Slow motion camera can sometimes be really expensive. In recent years, smart phone devices begin to equip with high speed frame capturing technology: iPhone 6 equips with 240 FPS slow motion recorder to satisfy the need of customers. So we come up with an idea of multiplication: 1 iPhone for 240 FPS, then 4 iPhones for 960 FPS!
What it does
Capture slow motion of fast moving objects.
How I built it
We spend tons of time studying and searching topics relates to Bluetooth, OpenCV and GPUImages frameworks.
Challenges I ran into
- Camera shutter timing issue: 1/960 is the minimum accuracy we require to synchronize 4 iPhones without messing up the steps of each iPhone, but the bluetooth communication can sometimes varies a lot depends on the environment and system timing framework still has its accuracy to the threshold accuracy we required.
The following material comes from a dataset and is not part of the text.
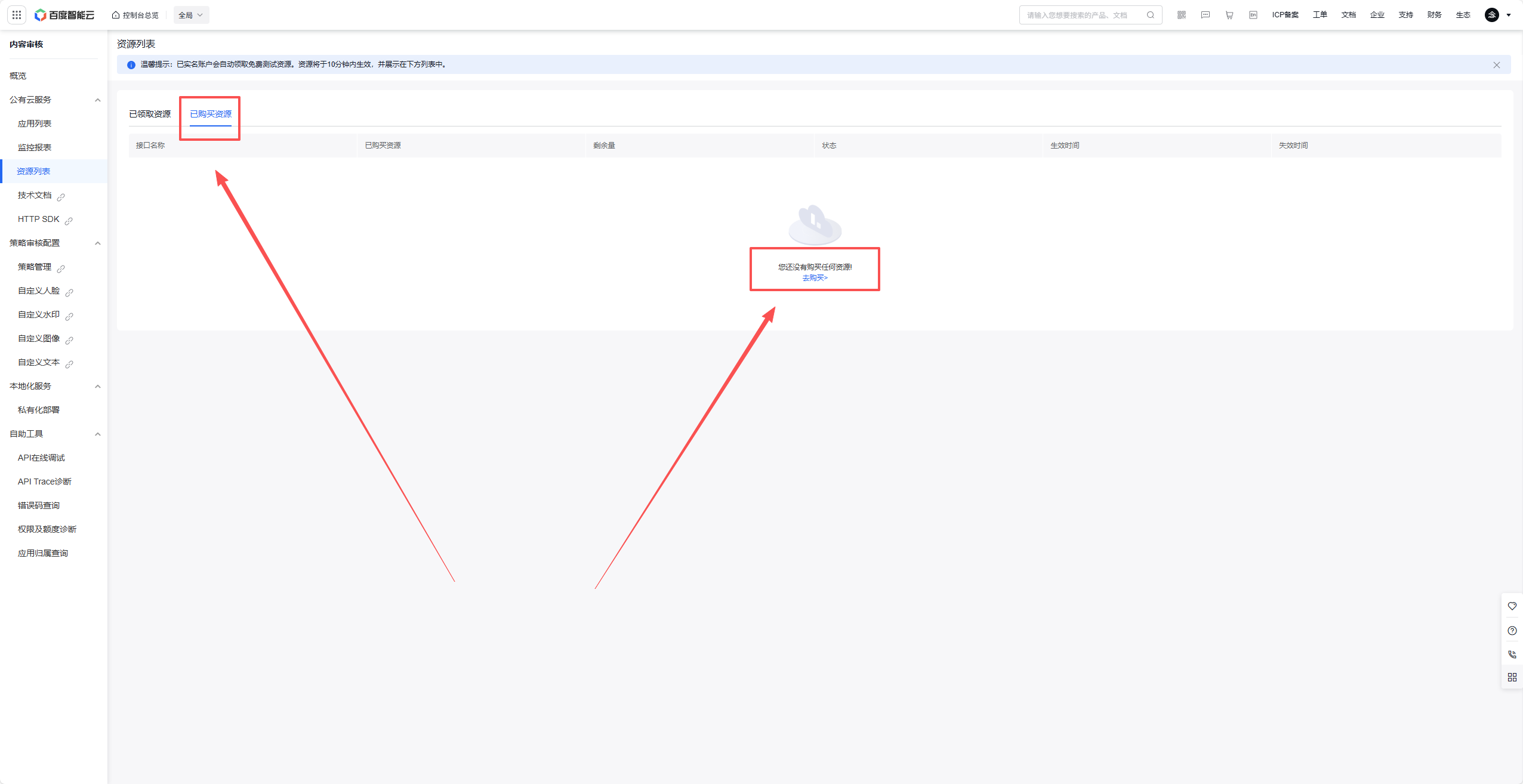
Task: Click the 去购买 link
Action: (x=815, y=278)
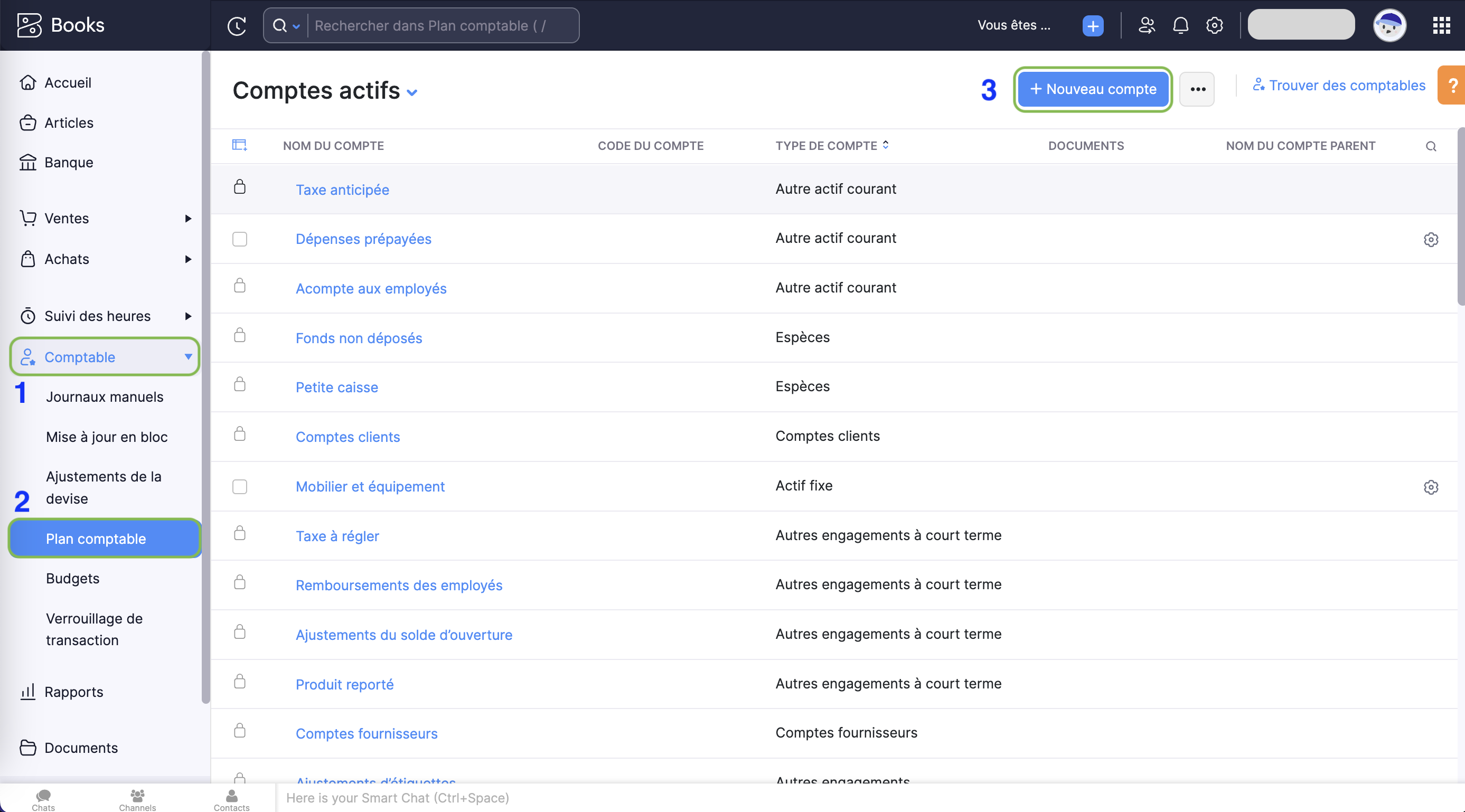The height and width of the screenshot is (812, 1465).
Task: Open the Taxe anticipée account link
Action: [342, 190]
- OpenCV frameworks: lots of unknown expressions of built-in functions, the image stitching process was slowing down.
- GPUImage frameworks: weird files layout of framework, sometimes miss the original links to the target class, which requires some courages to read through lines of code.
- Objective-C and Swift is sometimes hard translating into each other.
- Apple watch is new to us. ## Accomplishments that I'm proud of
We had saved money for people who wants to experience slow motion technology! We had coming up 6 ideas to make sure translating timing data within acceptable accuracy. We use apple watch as our remote controller for each iPhone camera.
What I learned
Skills of solving problem efficiently under large uncertainty of the outcome.
What's next for ixSlowMo Ultra Slow Motion Video Recorder
We are writing a rendering algorithm and it will boost up frame rate 8x faster than what it is right now: 7680 FPS, balloon's explosion will be captured!